A la vista de las investigaciones antropológicas modernas, la posición que parece más correcta es la de que la producción y reproducción son igualmente importantes en delimitar el curso de la evolución sociocultural y que en una forma equiparable cada una es la causa de la otra. La reproducción origina una presión demográfica (costos fisiológicos y psicológicos tales como la malnutrición y la enfermedad) que conduce a la intensificación y disminución del rendimiento y al agotamiento irreversible del medio ambiente. Y lo que es más, tales presiones pueden sentirse incluso cuando la población no está aumentando, si los estándares de vida son bajos y los medios usados para mantener la población en un bajo nivel son por sí mismos costosos (como, por ejemplo, el infanticidio y el aborto —véase más adelante—). Así, mientras la producción limita el crecimiento de la población, la presión demográfica proporciona la motivación para salvar tales límites.

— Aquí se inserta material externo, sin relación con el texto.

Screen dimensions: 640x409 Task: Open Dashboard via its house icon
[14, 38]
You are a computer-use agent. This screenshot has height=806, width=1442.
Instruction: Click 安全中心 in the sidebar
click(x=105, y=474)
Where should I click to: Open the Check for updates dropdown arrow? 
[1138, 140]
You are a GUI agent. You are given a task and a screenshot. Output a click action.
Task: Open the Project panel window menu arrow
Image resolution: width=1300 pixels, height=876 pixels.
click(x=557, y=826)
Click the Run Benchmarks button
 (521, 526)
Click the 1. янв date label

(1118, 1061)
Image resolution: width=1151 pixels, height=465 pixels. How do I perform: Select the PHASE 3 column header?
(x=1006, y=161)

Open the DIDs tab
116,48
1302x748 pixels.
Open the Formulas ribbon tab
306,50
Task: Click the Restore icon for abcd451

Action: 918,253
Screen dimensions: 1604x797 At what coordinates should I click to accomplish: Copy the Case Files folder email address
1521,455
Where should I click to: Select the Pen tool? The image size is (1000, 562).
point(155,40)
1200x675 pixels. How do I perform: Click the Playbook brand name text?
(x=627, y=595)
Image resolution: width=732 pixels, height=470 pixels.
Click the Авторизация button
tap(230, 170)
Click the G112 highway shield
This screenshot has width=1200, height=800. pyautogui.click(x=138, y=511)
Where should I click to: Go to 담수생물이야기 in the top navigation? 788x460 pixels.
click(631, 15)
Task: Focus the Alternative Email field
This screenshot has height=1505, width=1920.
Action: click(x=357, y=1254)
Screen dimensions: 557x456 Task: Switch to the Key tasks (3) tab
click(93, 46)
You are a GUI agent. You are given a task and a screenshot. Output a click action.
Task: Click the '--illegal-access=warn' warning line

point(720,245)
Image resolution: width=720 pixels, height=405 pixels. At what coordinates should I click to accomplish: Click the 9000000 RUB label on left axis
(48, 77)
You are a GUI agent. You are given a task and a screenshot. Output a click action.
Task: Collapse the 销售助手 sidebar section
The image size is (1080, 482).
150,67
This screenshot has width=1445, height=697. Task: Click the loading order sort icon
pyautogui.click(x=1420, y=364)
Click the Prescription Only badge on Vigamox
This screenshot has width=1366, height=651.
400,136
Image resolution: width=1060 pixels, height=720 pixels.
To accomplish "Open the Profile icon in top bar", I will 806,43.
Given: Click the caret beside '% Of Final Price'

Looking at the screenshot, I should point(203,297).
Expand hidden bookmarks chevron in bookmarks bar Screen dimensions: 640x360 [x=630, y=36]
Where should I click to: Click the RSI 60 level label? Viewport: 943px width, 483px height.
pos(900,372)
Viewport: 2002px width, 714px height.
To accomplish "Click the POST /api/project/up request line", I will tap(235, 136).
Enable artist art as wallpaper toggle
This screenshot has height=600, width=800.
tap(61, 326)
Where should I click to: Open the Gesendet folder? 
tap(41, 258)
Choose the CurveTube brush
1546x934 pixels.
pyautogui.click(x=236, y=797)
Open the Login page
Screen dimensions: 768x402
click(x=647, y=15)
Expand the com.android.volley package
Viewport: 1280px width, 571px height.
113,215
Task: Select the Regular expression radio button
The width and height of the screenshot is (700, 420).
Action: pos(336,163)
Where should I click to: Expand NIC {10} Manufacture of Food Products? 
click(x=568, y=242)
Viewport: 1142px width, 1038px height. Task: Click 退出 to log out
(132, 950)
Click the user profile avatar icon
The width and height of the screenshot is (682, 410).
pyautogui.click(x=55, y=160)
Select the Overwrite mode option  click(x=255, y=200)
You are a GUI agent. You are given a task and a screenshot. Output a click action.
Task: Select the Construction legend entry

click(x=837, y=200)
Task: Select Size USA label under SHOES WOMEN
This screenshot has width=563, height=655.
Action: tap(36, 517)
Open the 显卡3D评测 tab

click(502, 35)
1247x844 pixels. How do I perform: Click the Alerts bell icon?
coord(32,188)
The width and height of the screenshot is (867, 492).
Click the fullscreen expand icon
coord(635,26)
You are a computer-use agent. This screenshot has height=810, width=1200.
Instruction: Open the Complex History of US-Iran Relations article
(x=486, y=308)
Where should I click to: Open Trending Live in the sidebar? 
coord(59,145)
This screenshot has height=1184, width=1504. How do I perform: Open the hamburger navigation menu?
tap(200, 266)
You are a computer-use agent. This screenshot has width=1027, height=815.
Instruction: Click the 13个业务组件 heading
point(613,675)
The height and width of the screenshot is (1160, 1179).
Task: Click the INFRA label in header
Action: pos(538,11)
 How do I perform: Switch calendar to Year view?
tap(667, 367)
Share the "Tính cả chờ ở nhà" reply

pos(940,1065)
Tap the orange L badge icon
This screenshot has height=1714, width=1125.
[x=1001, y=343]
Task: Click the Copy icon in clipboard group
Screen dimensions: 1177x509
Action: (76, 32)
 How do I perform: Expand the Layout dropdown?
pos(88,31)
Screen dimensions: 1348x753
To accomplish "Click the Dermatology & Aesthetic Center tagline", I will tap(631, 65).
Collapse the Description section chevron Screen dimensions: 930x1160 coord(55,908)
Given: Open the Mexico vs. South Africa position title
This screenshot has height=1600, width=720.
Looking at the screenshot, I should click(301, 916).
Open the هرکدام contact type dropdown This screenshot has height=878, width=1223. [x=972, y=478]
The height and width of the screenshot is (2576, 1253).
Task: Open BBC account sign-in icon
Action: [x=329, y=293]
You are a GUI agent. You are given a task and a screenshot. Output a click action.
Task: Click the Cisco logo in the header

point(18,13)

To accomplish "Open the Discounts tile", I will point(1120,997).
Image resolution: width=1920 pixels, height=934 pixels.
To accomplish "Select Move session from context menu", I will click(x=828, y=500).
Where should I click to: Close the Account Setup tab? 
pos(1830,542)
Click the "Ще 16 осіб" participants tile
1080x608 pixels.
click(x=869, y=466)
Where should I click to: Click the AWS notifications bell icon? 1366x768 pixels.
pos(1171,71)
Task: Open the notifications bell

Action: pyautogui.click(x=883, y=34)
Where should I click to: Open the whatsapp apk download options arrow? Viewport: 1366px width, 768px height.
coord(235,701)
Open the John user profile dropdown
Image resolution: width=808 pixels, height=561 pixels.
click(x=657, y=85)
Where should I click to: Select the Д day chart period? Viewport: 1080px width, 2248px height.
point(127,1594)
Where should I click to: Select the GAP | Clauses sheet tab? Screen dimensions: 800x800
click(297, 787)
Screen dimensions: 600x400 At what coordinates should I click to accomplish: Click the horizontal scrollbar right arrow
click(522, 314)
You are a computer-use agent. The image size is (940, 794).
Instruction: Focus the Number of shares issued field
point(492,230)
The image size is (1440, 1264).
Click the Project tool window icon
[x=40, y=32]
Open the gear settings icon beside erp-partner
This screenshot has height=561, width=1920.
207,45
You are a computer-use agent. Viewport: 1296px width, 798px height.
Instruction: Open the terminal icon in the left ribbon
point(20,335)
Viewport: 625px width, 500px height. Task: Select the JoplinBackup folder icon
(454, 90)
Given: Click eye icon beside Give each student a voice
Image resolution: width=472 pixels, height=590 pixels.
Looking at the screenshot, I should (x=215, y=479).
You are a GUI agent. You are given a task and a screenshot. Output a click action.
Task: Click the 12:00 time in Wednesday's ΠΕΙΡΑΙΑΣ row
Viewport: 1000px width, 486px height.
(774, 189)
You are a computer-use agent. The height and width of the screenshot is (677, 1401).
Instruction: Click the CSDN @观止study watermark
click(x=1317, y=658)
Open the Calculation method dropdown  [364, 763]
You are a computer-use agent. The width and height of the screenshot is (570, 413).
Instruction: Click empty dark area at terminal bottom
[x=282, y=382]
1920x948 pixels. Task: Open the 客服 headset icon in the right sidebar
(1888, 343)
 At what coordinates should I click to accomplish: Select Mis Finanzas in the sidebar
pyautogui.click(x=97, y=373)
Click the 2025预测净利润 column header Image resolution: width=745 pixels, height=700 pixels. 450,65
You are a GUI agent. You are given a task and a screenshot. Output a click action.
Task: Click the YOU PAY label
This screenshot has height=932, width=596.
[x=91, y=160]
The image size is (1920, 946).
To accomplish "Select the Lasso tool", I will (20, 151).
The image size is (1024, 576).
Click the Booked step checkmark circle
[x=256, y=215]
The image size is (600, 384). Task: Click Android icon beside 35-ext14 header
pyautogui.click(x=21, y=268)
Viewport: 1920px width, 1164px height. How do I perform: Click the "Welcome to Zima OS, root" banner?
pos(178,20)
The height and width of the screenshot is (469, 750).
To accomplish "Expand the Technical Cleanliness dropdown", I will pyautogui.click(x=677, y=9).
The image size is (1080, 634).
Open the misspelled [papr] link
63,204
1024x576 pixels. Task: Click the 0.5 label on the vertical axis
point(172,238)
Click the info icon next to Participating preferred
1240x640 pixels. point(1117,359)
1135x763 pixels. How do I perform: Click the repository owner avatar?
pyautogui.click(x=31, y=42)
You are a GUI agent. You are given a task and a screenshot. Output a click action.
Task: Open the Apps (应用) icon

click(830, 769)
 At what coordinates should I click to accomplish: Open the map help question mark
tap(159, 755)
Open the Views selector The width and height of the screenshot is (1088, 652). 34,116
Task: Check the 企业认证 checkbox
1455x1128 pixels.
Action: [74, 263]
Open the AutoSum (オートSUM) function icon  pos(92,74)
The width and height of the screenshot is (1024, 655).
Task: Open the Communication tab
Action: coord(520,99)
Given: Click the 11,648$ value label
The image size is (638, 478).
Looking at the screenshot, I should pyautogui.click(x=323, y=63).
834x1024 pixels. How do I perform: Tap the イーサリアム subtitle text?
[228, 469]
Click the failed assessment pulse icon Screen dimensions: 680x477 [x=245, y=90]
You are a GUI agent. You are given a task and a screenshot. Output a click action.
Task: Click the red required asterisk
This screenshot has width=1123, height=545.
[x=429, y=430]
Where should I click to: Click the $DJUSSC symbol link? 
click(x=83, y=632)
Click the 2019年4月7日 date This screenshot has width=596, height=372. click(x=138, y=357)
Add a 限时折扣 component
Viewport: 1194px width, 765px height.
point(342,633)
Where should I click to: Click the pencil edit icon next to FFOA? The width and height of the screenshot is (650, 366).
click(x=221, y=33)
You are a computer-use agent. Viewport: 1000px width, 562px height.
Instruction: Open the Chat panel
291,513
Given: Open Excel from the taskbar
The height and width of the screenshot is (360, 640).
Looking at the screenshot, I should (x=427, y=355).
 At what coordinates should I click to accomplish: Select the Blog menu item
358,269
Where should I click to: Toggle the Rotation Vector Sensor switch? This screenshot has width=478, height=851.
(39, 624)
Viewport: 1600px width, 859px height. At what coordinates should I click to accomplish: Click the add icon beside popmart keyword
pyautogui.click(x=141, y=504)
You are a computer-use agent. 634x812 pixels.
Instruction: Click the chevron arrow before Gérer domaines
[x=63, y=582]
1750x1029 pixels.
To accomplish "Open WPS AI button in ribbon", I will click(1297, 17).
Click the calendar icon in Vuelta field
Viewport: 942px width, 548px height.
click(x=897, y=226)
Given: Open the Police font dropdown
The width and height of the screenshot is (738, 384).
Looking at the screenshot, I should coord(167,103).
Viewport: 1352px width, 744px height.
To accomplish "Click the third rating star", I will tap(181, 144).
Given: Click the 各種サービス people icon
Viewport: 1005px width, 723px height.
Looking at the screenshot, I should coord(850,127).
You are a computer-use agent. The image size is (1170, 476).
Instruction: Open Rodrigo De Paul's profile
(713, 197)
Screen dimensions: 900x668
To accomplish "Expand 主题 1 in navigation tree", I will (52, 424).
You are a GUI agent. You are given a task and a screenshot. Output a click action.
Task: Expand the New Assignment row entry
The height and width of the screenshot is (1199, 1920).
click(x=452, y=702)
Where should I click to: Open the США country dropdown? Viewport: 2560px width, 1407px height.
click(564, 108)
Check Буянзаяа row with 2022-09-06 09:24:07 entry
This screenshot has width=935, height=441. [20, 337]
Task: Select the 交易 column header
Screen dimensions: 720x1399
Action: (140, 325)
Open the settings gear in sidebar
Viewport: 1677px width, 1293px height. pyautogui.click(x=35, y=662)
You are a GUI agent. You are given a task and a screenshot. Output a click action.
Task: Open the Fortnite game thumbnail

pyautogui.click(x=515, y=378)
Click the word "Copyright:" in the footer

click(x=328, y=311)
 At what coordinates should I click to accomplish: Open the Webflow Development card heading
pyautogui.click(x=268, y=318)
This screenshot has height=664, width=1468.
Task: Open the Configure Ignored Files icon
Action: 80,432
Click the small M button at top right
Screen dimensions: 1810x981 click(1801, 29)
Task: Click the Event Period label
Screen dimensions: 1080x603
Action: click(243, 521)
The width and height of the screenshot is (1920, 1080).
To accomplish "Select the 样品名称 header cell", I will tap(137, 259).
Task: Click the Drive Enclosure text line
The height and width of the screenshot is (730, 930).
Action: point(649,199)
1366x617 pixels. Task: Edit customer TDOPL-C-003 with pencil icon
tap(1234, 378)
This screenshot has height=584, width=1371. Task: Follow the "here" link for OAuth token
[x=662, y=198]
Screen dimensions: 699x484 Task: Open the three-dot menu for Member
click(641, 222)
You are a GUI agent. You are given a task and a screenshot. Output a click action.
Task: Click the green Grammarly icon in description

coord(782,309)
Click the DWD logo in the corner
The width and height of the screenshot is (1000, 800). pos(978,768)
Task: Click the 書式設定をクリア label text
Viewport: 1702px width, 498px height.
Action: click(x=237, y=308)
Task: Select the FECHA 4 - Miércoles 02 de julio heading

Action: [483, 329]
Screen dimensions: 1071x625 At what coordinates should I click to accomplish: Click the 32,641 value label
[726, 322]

La presión demográfica introduce un elemento de inestabilidad en todas las culturas humanas. Esta inestabilidad a menudo interacciona con fuentes naturales de inestabilidad (llamadas «perturbaciones»), tales como cambios en las corrientes oceánicas, avances y retrocesos de glaciares continentales, todo lo cual produce cambios en gran escala en las formas de producción.
Es esta combinación de presiones naturales y culturales, por ejemplo, la que podría ser responsable de la transición de los modos de producción del Paleolítico al Neolítico. Durante los últimos años del Paleolítico, los cazadores-recolectores cazaban grandes animales como caballos, renos, mamuts, bisontes y ganado salvaje. Hace aproximadamente 12.000 años, importantes cambios climáticos marcaron el final de la última glaciación continental. Como resultado, los bosques empezaron a reemplazar a las praderas en las cuales estos animales pastaban. A medida que disminuían los rebaños de grandes animales, los cazadores respondían a la presión demográfica intensificando sus esfuerzos en la caza. Debido a la combinación de cambios de clima y cazar en exceso, muchas especies de animales de caza mayor se extinguieron en el Nuevo y el Viejo Continentes (Martin, 1984). Entonces estos agotamientos y extinciones pusieron en marcha la adopción de nuevas formas de producción que implicaban el cultivo de plantas y la cría de animales (Mark Cohén, 1975,1977). Como veremos (Cap. 9. Ley, orden y guerra en las sociedades igualitarias), la presión demográfica también desempeñó un importante papel en el desarrollo de la guerra, la evolución del Estado (Cap. 10. La economía política del Estado) y en la aparición de la sociedad industrial.